> Extracted records:
- - - - - - -
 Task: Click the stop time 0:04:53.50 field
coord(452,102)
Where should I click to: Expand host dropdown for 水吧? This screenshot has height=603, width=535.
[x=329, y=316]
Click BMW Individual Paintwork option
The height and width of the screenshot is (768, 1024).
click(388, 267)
- - - - - - -
Without omitting anything, output the data verbatim.

 Task: Click the stop time 0:04:53.50 field
coord(452,102)
Where should I click to: Expand host dropdown for 水吧? This screenshot has height=603, width=535.
[x=329, y=316]
Click BMW Individual Paintwork option
The height and width of the screenshot is (768, 1024).
click(388, 267)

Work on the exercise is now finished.